00.15: S**t. My feeds and meds for the other two are behind by 25 minutes now. And I haven't defrosted more milk.

02.45: I finally almost piss my pants so I force the nurse next to me to take a handover so I can take a five-minute bathroom break. We can't leave the bedsides so everything has to be handed over and at 3am no one is feeling too chatty. The 10-cent-sized patch has grown to at least a $2 coin by now. The LED lights in the bathroom make my scalp look extra white. Alopecia isn't really something that affects your "health", as such. My GP (the nice one in the Merrells) said I should reduce stress. He also suggested injecting my scalp with steroids to try and reduce the hair loss but I could still wake up bald so it might be pointless. Ironically, Kelly told me I had nice hair once. When I first started. I wonder if she'll notice if I come to work in a wig.

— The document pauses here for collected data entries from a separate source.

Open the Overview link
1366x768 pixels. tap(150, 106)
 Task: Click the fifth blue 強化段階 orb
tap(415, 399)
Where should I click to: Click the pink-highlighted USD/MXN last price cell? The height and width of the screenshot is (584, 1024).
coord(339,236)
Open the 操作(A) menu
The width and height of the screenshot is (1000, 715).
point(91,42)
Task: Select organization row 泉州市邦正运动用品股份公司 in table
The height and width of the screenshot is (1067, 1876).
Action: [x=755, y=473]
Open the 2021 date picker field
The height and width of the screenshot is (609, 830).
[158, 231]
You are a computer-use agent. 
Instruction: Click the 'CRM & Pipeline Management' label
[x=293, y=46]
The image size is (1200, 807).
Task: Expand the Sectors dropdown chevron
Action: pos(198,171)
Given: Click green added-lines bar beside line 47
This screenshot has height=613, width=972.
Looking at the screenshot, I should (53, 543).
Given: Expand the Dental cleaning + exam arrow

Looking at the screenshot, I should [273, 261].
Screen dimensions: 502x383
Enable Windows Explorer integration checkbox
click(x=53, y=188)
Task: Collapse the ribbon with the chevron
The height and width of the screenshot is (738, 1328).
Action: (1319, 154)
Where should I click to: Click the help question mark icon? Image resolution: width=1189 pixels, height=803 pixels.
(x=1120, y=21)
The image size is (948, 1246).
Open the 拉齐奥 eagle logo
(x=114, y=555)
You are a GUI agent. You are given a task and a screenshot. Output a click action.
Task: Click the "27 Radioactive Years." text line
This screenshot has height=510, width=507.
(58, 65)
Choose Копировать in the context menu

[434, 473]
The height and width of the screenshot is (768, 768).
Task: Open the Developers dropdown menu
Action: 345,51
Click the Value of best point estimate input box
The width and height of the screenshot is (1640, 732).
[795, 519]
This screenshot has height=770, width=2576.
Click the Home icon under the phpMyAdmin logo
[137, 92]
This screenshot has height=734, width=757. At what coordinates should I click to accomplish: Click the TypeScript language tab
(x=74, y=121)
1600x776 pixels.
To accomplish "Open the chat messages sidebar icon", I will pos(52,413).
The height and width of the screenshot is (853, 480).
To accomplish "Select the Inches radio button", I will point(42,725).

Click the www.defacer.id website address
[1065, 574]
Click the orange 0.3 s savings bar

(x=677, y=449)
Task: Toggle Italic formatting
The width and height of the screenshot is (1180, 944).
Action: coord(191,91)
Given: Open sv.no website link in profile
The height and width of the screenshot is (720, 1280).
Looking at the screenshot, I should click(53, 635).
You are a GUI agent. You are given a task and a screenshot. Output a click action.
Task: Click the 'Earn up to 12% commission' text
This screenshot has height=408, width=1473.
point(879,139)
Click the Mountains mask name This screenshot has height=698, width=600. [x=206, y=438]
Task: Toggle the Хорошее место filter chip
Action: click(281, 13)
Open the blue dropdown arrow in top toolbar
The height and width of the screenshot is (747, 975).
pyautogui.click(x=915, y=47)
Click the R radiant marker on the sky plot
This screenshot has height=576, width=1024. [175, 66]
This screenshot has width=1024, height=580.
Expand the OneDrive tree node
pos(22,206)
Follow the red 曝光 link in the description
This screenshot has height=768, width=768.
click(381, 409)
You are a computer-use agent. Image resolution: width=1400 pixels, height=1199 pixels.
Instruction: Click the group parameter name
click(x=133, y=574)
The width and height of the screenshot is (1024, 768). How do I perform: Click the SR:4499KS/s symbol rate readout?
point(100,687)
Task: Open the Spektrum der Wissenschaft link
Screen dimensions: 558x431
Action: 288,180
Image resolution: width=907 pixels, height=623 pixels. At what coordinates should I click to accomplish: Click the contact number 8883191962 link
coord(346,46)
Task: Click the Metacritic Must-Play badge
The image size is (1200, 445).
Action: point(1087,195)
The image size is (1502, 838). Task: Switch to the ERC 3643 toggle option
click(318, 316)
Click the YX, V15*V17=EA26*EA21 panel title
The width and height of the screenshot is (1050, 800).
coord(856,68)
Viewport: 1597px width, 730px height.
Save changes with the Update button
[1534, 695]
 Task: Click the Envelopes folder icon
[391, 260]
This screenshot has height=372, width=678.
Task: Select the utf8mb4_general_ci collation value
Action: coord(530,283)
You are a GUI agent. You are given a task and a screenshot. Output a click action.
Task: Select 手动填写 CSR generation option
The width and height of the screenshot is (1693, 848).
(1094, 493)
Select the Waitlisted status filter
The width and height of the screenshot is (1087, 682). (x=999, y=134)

04.10: A new admission. It's just a sugar baby, they say. Three sets of BSL and it can go back to the wards to be with the mum. I try to protest because I've got four patients already when I am supposed to have one. And I'm still trying to catch up from earlier. But the senior nurses are tired and I'm the only new grad on shift. I'm definitely not going to do an extra this week. I say that every time. After tax and student loan it works out to be like $20 an hour so I probably will do the extra.

05.30: I catch Benji's mum in the corridor on my way back from my second attempt at a lunch break. She makes a joke about it being a wild Friday night and then starts crying. I put my hand on her shoulder because boundaries are important but also in nursing school they don't teach you how to comfort a mother when her baby has just died. Benji's dad never held him. It was some sort of masculine mechanism of protecting himself from the grief or something. She said Benji finally died in his arms. I guess babies do have a great memory after all.